REAGINIC ANTIBODY-FORMATION IN MOUSE .8. DEPRESSION OF ONGOING IGE ANTIBODY-FORMATION BY SUPPRESSOR T-CELLS

Abstract

The ongoing IgE [immunoglobulin E] antibody formation against ovalbumin (OA) in high responder mice was depressed by i.v. injections of native or urea-denatured ovalbumin (UD-OA). Adoptive transfer experiments to determine the helper function of spleen cells from the treated animals showed that helper function for IgE and IgG antibody responses diminished after treatment. Treatment apparently suppressed the expansion of IgE-B [bone marrow-derived] memory cells. When the same treatment with OA or UD-OA was given to OA-primed mice before the appearance of IgE antibody in their serum, OA-specific splenic suppressor T [thymus-derived] cells were demonstrable.
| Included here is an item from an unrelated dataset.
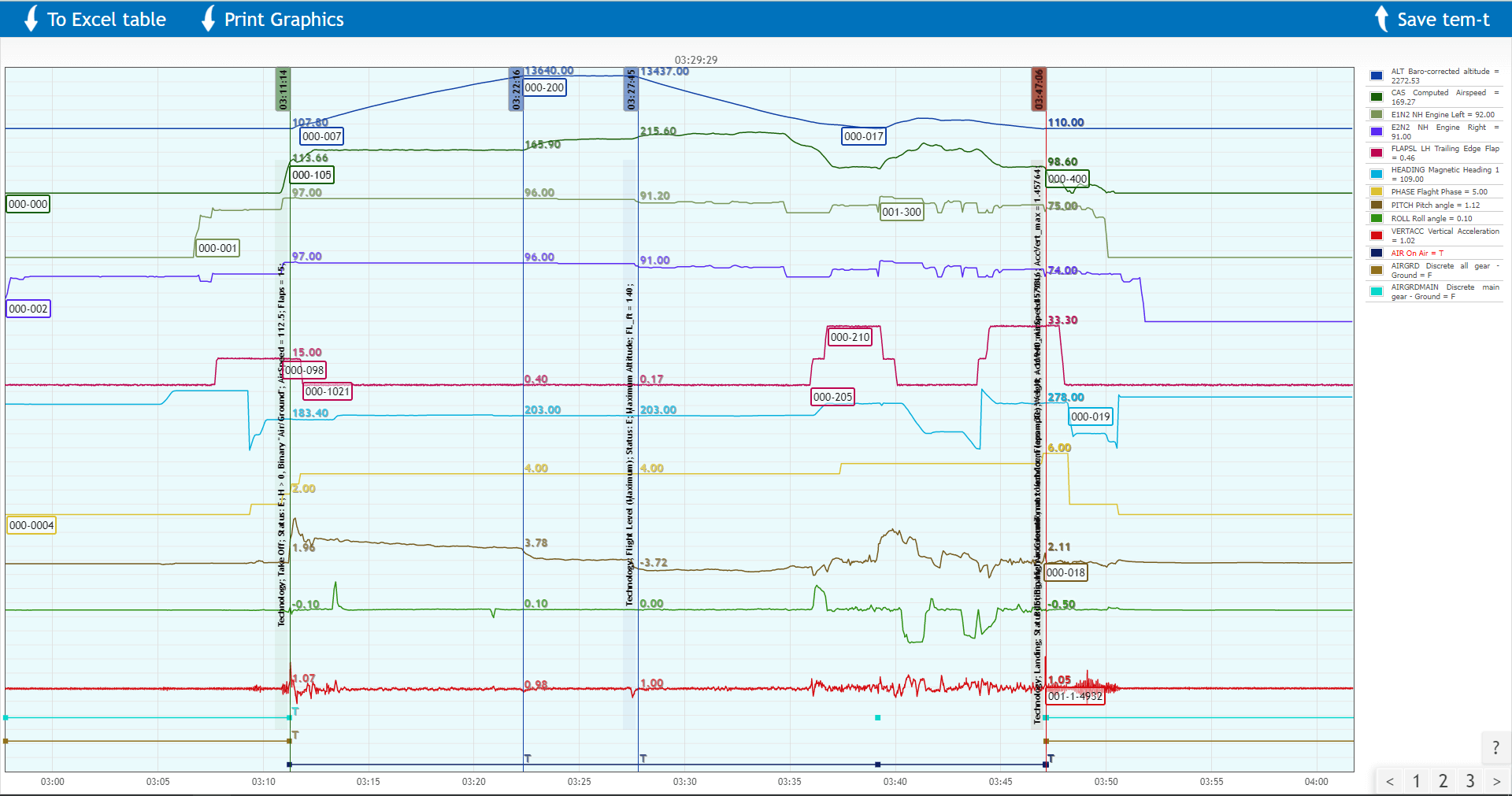Click the Excel export arrow icon
The height and width of the screenshot is (796, 1512).
coord(30,19)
The transfer of splenic T cells from treated mice into normal mice suppressed the primary IgE and IgG antibody responses of the recipients to DNP-OA. The transfer of the splenic T cells from UD-OA-treated mice into OA-primed mice depressed ongoing IgE antibody formation in the recipients. The decrease of helper function and the depression of ongoing IgE antibody formation by repeated injections of UD-OA was probably caused by generation of antigen (OA)-specific suppressor T cells.